• **WHAT THIS TASK INVOLVES**
Copy, word for word, the lines below from the one containing "The width and height of the screenshot is (852, 852)." up to and including the one containing "You are a computer-use agent.", with pictures left out.
───── GIVEN ENTRIES ─────
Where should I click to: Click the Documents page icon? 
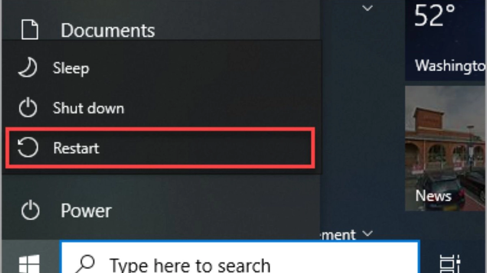coord(29,30)
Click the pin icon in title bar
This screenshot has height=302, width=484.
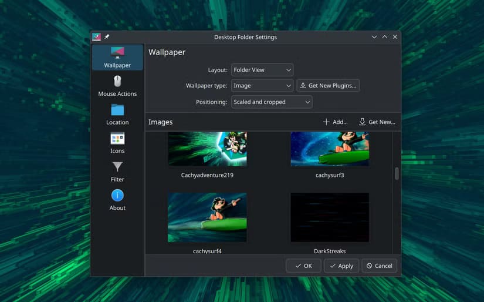pos(107,37)
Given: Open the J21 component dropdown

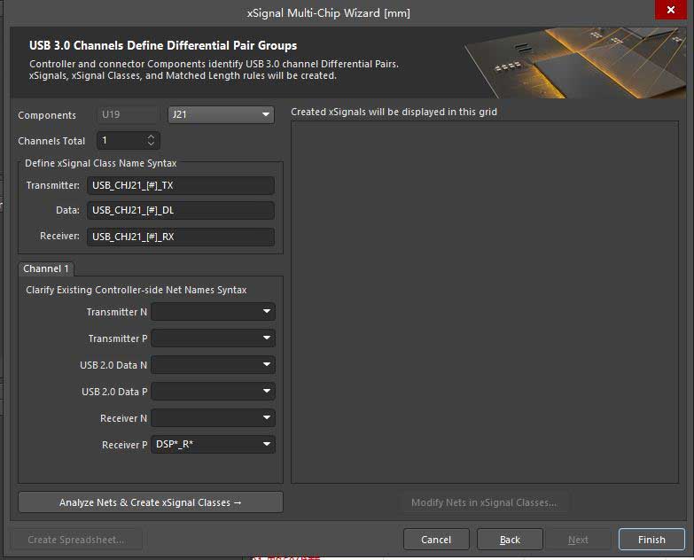Looking at the screenshot, I should pyautogui.click(x=221, y=115).
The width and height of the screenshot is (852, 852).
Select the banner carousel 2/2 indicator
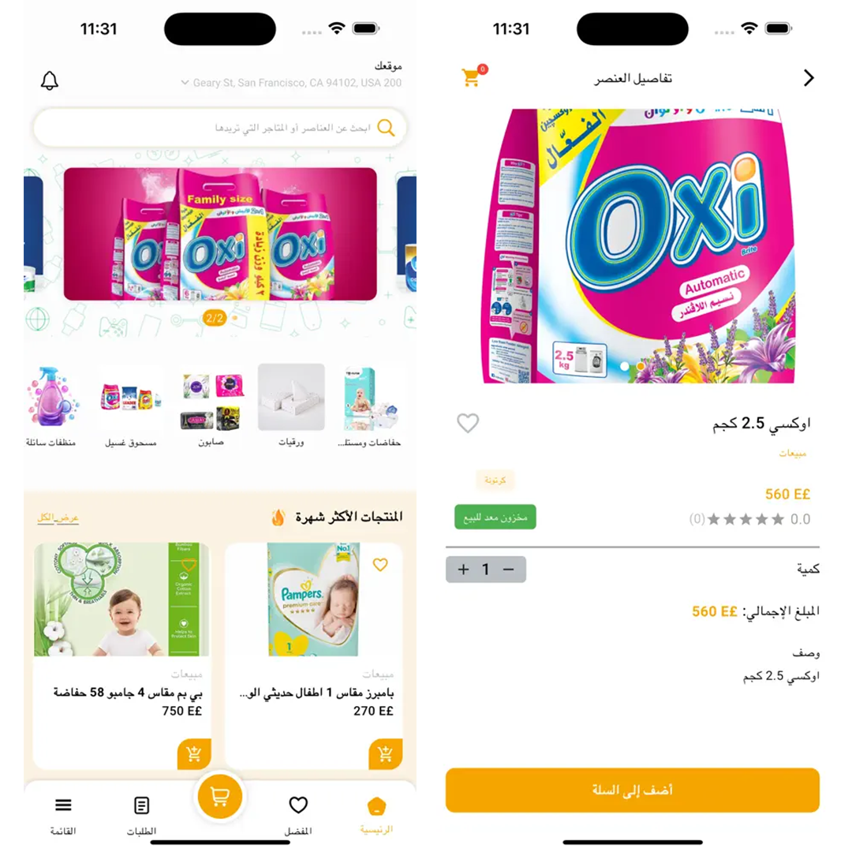(x=214, y=318)
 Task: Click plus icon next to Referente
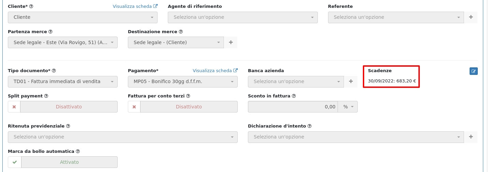pos(471,17)
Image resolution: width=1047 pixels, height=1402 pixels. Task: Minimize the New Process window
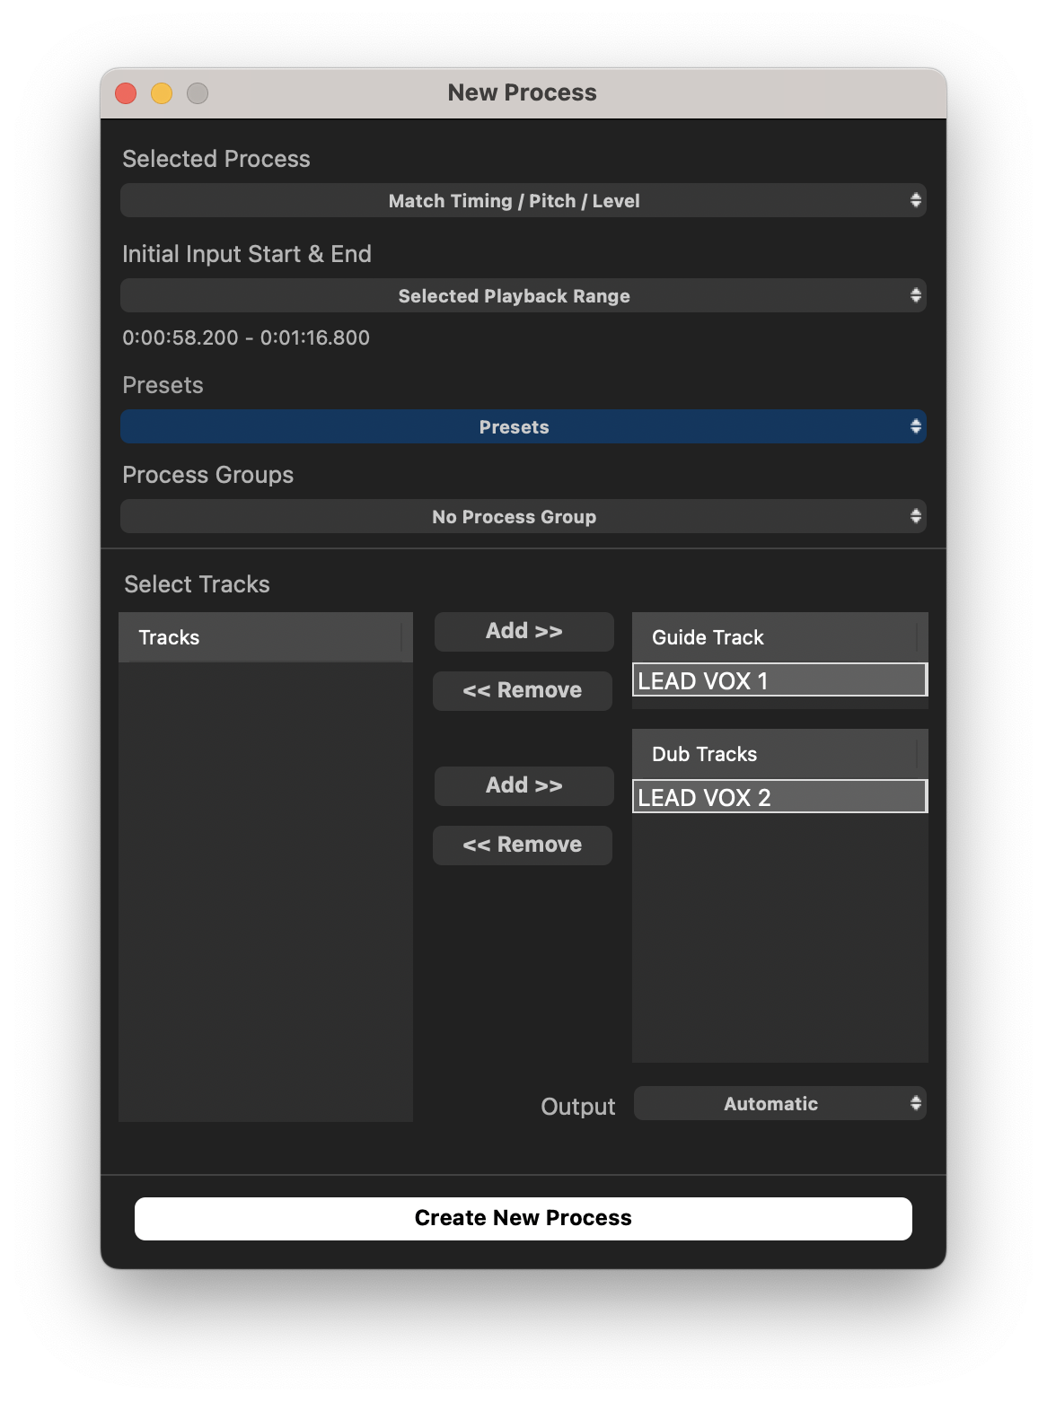(x=162, y=93)
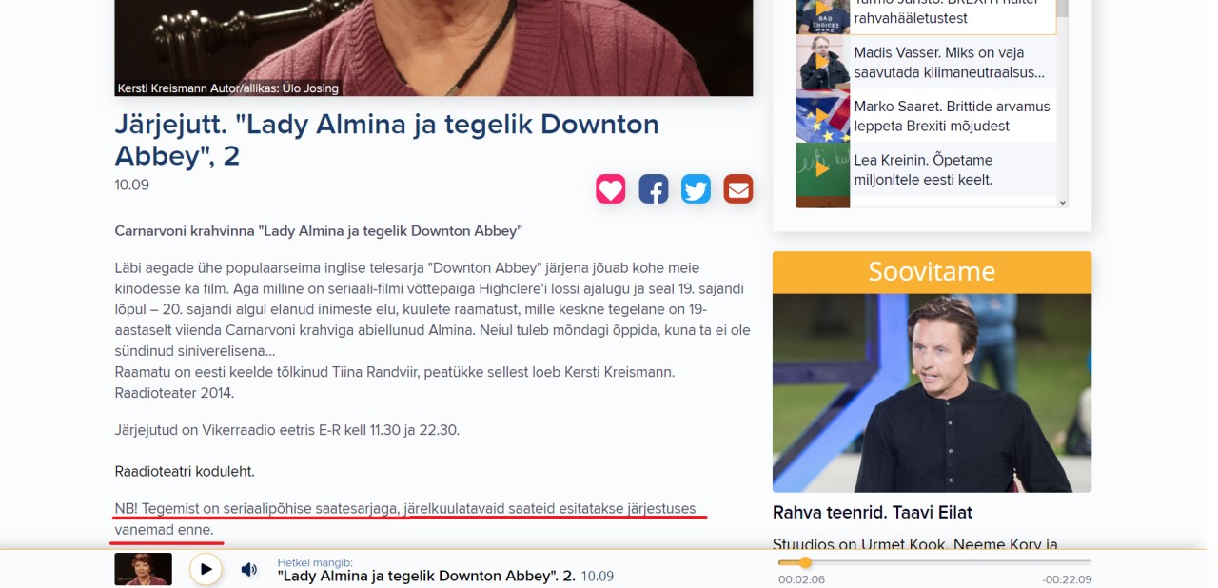Screen dimensions: 1218x588
Task: Play the Madis Vasser clip
Action: pyautogui.click(x=822, y=62)
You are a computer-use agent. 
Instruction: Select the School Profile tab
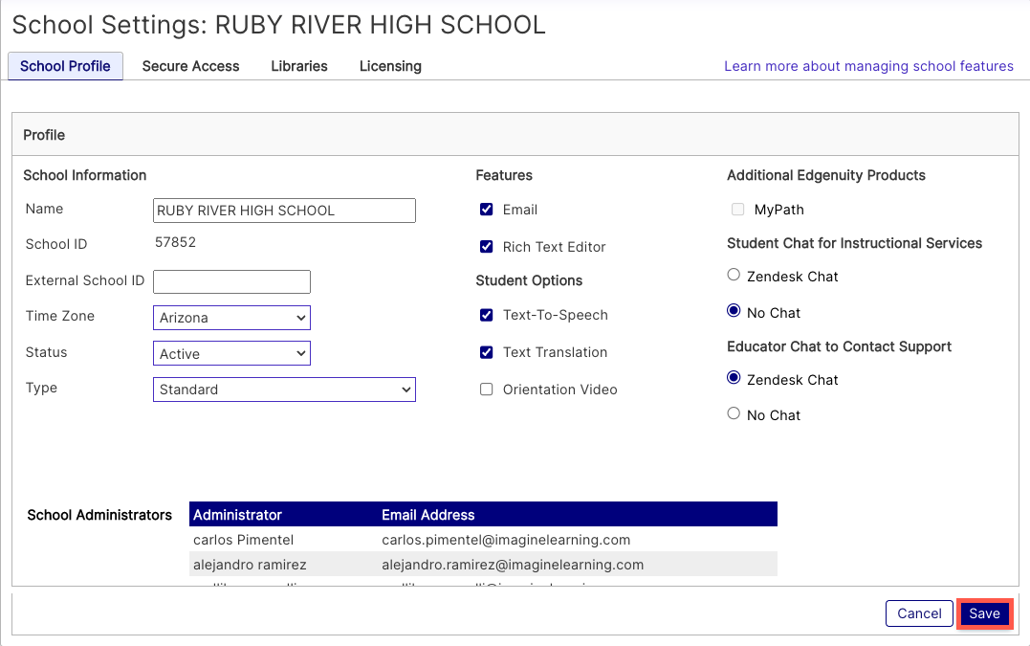pos(65,66)
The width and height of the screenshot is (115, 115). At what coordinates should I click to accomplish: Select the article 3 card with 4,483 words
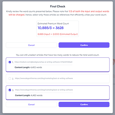pos(58,93)
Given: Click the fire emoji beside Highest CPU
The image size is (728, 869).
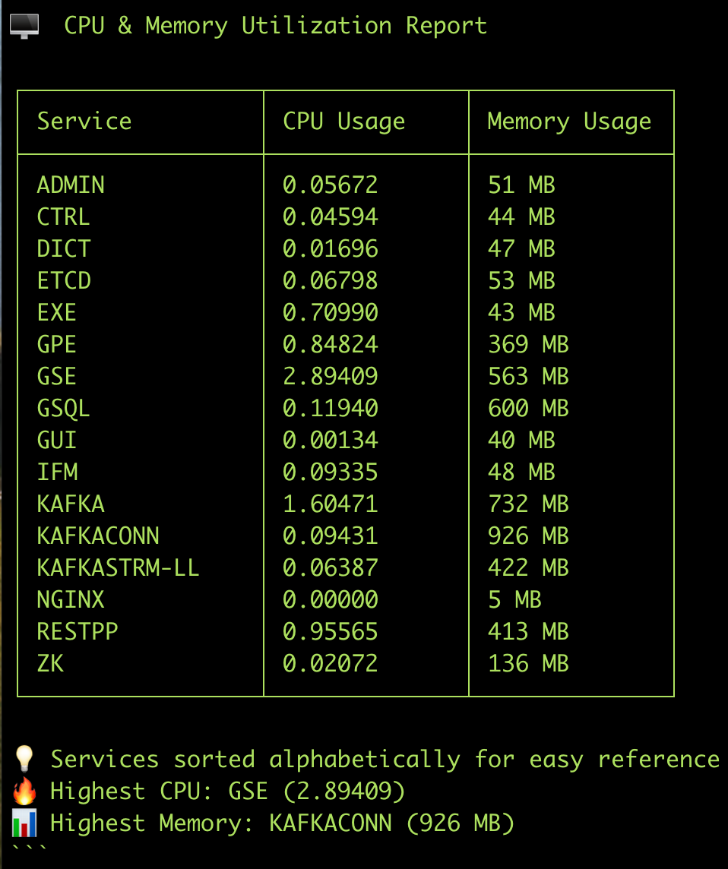Looking at the screenshot, I should tap(24, 792).
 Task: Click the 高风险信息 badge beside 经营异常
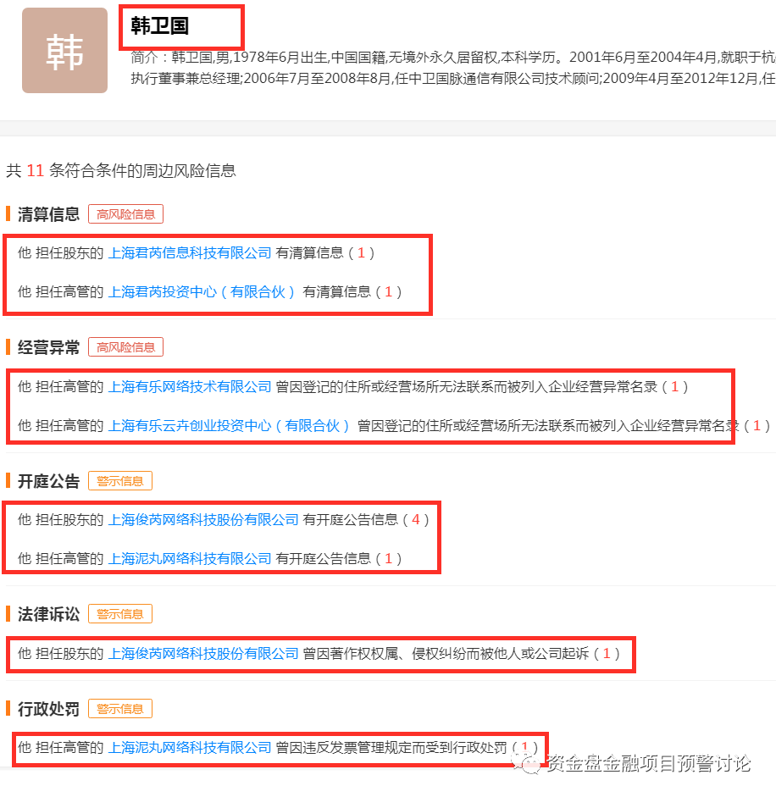(x=125, y=346)
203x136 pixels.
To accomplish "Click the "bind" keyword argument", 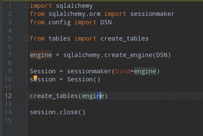I will [122, 71].
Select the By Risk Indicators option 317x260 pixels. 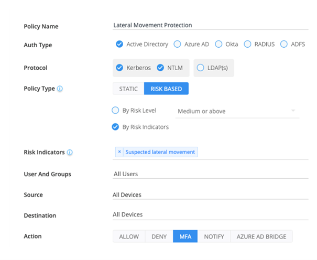[x=116, y=126]
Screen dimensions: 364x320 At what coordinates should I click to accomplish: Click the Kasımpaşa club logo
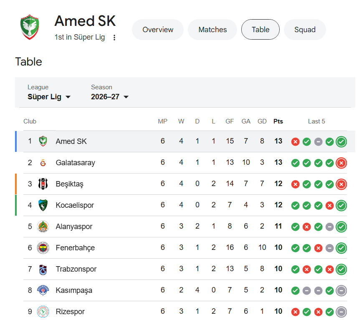point(43,290)
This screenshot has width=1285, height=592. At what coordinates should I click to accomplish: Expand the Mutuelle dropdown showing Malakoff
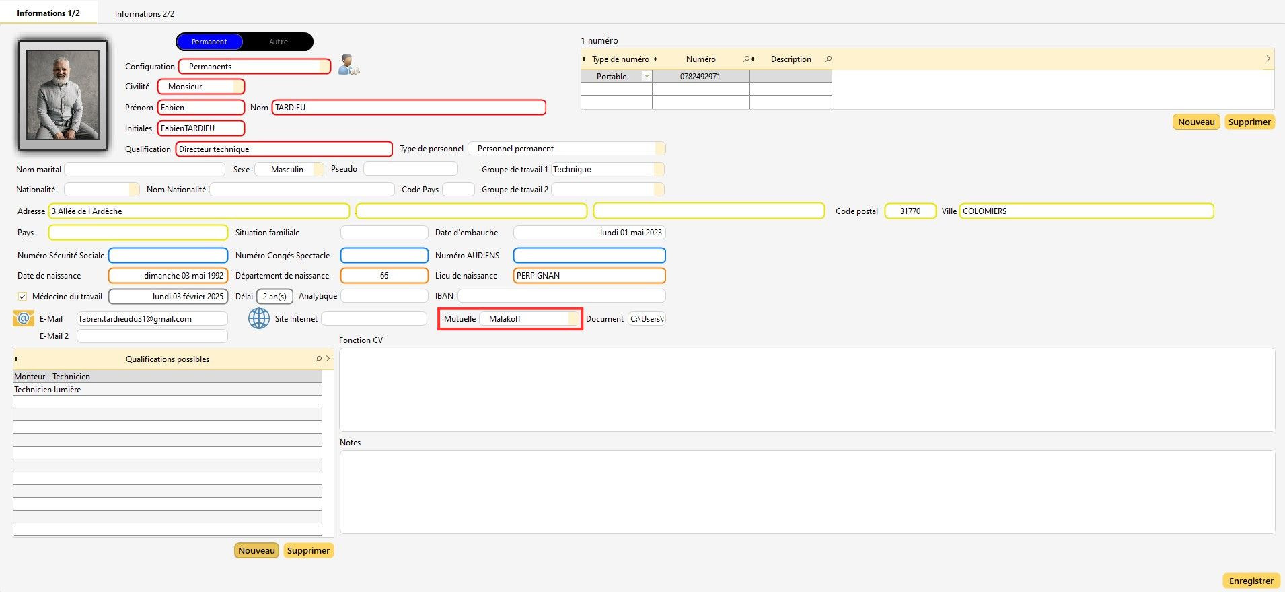point(573,319)
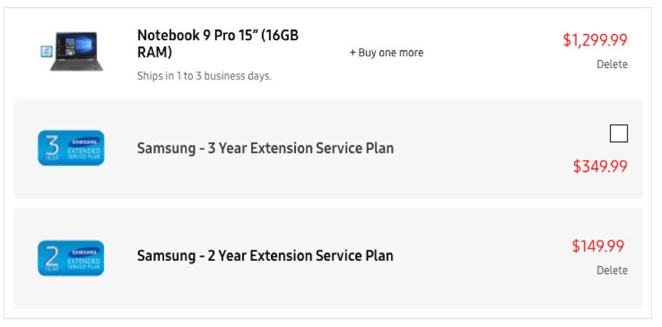Viewport: 662px width, 327px height.
Task: Click the Notebook 9 Pro laptop thumbnail
Action: click(79, 51)
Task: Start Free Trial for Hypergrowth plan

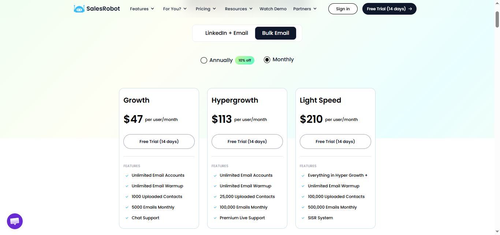Action: [247, 142]
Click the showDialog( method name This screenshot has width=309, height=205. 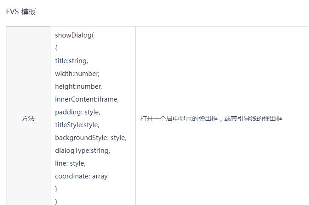[74, 35]
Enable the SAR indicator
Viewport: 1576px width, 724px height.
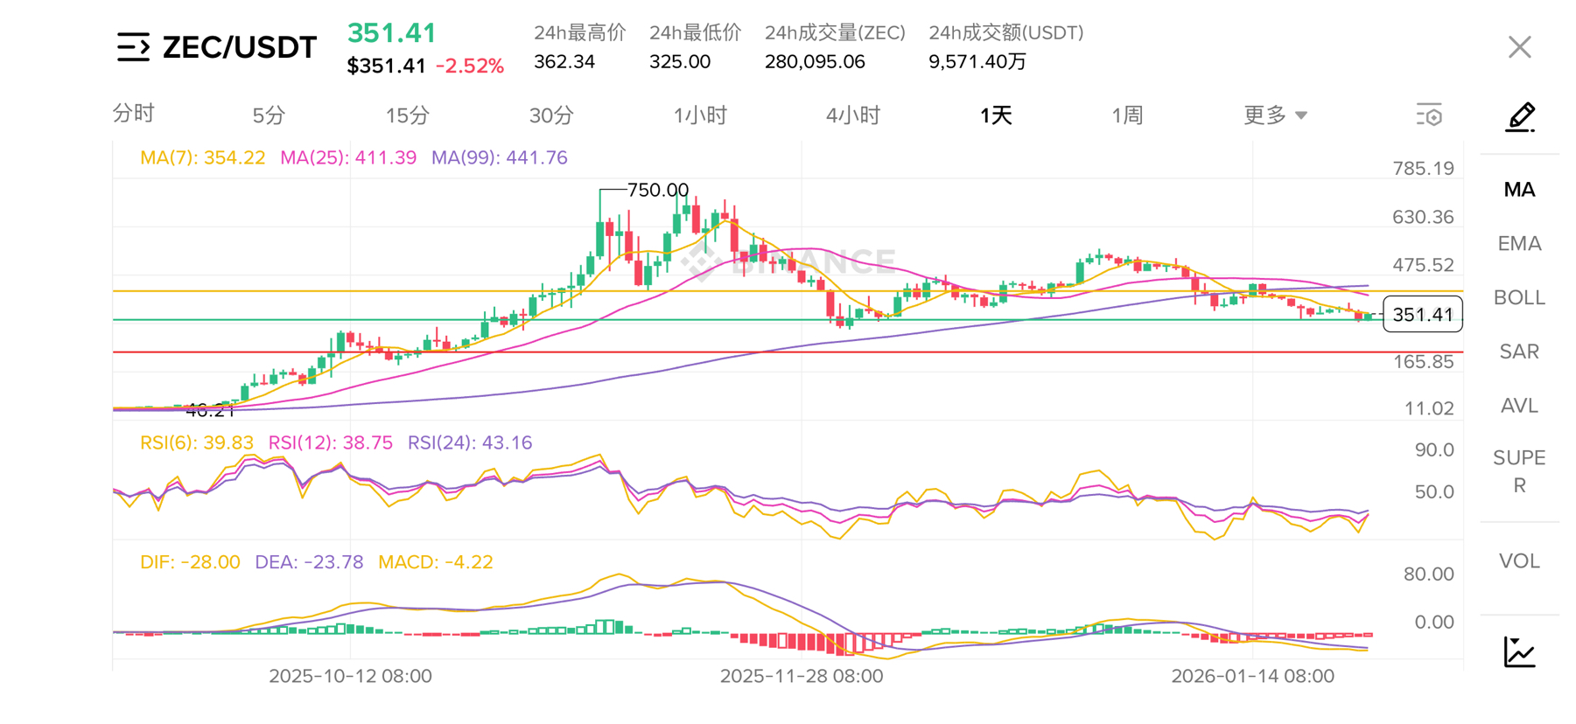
─────
• **RESPONSE AREA**
The width and height of the screenshot is (852, 852).
Select the banner carousel 2/2 indicator
(x=214, y=318)
 Task: Click plus icon next to Referente
pos(471,17)
Image resolution: width=1047 pixels, height=1402 pixels. Task: Minimize the New Process window
(x=162, y=93)
Screen dimensions: 1218x588
Task: Play the Madis Vasser clip
Action: pyautogui.click(x=822, y=62)
You are a computer-use agent. 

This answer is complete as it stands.